DO THIS – Return every line in the entries below that contains the string "Task", matching its case exactly.

— start of RECORDS FOR THE EXERCISE —

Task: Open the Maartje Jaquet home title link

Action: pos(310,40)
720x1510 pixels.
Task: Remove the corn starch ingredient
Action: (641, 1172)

— end of RECORDS FOR THE EXERCISE —

RESULT –
Task: Open the Maartje Jaquet home title link
Task: Remove the corn starch ingredient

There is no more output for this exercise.